_TASK ITEM_.
Look through the material below and return every line that contains "Open".

_GIVEN INFORMATION_.
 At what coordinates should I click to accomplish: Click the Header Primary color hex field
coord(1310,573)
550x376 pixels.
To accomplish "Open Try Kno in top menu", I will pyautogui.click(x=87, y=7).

==

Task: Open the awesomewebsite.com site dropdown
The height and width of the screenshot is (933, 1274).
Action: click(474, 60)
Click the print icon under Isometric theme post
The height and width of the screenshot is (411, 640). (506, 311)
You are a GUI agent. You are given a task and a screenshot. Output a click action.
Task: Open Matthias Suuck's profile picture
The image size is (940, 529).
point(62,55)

* * *

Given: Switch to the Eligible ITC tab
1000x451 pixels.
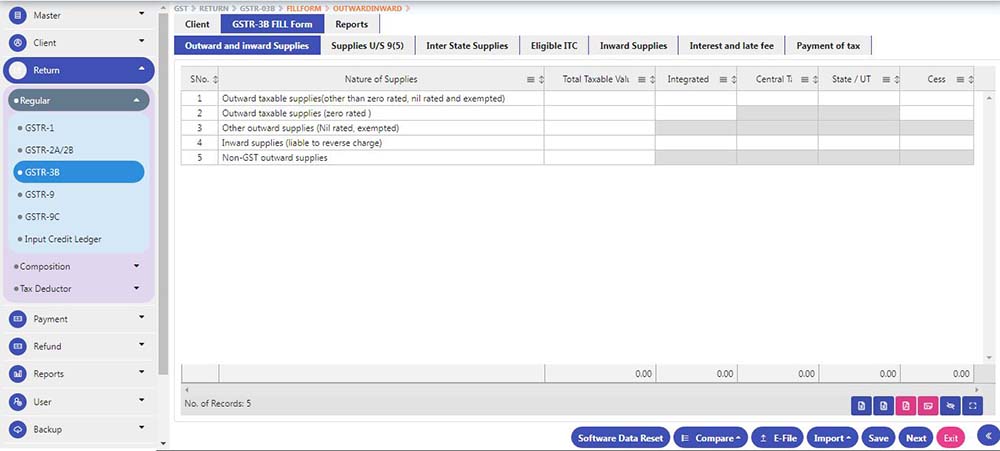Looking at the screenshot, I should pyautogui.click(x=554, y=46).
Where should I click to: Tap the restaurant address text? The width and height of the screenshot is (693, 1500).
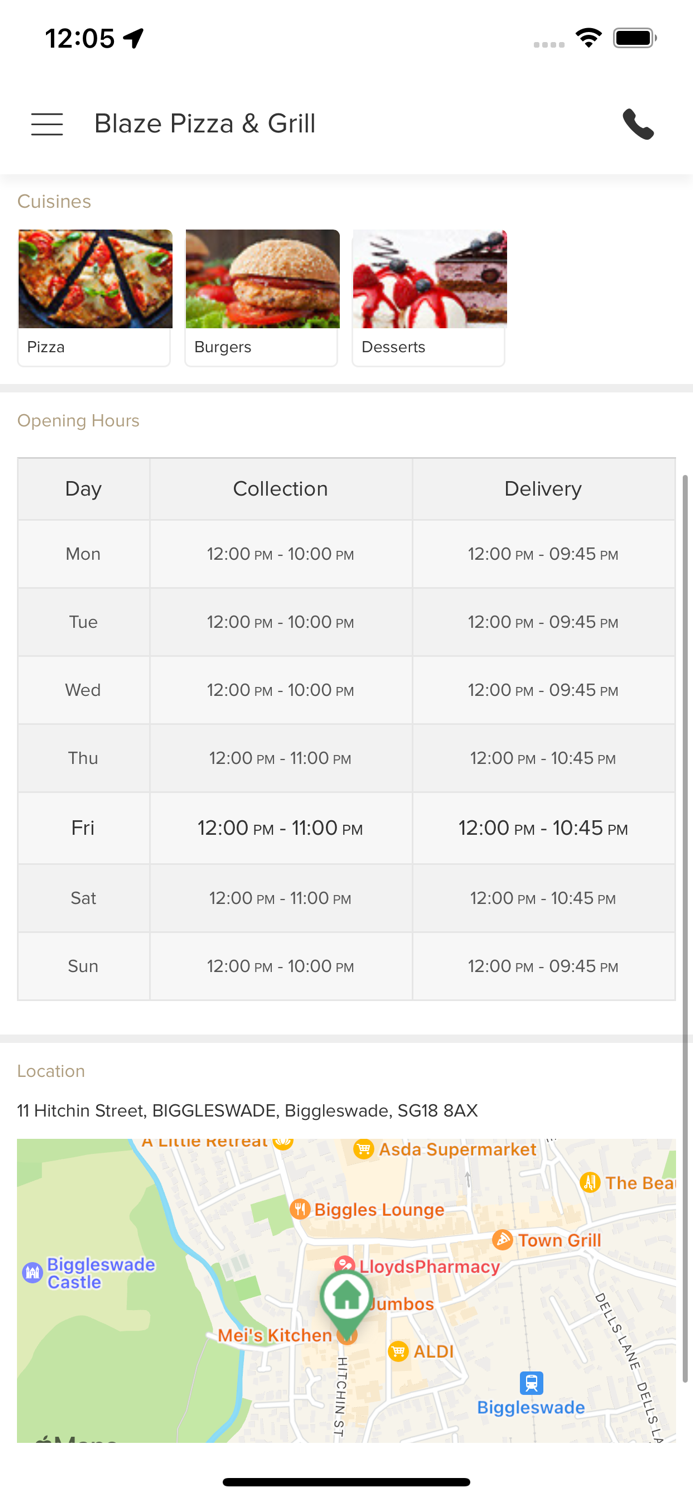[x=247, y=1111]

_ANSWER TO THIS TASK_.
To accomplish "Open Try Kno in top menu", I will pyautogui.click(x=87, y=7).
Task: Open the awesomewebsite.com site dropdown
Task: Open Matthias Suuck's profile picture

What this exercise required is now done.